Ideológicamente, el Partido Verde no responde a la derecha o a la izquierda del espectro político (lo cual es una similitud con el Tercer Sistema), sino a lo que Soria considera un “nuevo paradigma”. “Estamos más allá de la derecha o la izquierda porque nuestro fundamento principal es la defensa de todas las formas de vida: humana, animal o vegetal”, explica.

Siguiendo este principio, uno de los puntos centrales de su propuesta nacional es “cambiar el modelo de desarrollo del país”. “Si bien todo el mundo se está volviendo ambientalista, el propio Gobierno habla de leyes como de la Madre Tierra, el modelo productivo del país no ha cambiado. Es extractivista y capitalista. No estamos contra el progreso, pero sí queremos que el modelo de producción se desarrolle con un cambio de matriz energética”, explica Soria.

Esto quiere decir producir con energías limpias como la eólica o la solar. “Proponemos un modelo de desarrollo sostenible y sustentable recuperando y guardando los recursos naturales para las generaciones futuras”.

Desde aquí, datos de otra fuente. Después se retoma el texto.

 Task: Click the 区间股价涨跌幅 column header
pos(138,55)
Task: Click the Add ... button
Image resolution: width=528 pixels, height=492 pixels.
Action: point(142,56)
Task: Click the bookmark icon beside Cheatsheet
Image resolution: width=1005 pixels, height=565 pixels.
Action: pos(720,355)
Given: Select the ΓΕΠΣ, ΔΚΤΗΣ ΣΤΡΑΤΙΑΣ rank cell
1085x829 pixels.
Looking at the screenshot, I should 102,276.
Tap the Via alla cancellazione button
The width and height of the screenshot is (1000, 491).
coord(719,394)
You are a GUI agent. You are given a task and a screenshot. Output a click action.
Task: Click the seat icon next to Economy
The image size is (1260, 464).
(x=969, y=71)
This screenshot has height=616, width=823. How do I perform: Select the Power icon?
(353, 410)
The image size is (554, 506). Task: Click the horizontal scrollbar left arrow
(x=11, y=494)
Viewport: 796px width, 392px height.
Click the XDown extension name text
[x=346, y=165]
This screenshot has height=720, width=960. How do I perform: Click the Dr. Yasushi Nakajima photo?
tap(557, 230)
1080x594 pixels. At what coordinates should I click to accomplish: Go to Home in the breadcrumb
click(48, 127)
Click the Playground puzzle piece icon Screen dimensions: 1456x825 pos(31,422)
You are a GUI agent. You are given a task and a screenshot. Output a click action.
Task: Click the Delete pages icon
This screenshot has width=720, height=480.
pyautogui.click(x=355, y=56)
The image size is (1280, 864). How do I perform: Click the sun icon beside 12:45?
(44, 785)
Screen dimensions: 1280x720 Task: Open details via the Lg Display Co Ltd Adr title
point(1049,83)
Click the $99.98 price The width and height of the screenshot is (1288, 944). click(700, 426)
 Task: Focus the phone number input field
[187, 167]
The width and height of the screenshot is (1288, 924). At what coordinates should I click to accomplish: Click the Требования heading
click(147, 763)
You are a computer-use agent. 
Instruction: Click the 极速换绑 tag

Asimismo, quieren “reconstituir la democracia participativa y colectiva” de manera “real y respetando la Constitución”. “No podemos negar lo que el país avanza a partir del pueblo. Los procesos de inclusión son del pueblo, no podemos desconocerlos. No vamos a construir de cero”.

Su propuesta se mueve dentro del nuevo marco constitucional, pero dando a la Constitución su “verdadera dimensión, eliminando el antagonismo que ha generado odio”. Proponen la “recuperación de la dignidad de los seres humanos para la construcción de una ideología contrahegemónica que recupere los valores ancestrales para constituir una identidad nacional”.

Por último, queda descartada la candidatura de Fany Nina, que declinó su postulación el jueves por desencuentros con el partido que la invitó, Nueva Alternativa: “Supe que estaban negociando diputaciones a nuestras espaldas”, cuenta Nina. Este frente fue uno de los primeros en confirmar su participación, así como en cancelarla. Su propuesta de país era una “real ejecución de la agenda de septiembre y octubre de 2003”, enfatizando en la industrialización.

Ahí queda lo discursivo. Con estas propuestas, el escenario electoral está ya definido con el MAS, el MSM, CUD y el Partido Verde de Bolivia, aunque es posible que el Movimiento Tercer Sistema entre en la carrera, además de algún otro posible frente como el de Tuto Quiroga y los demócratas cristianos.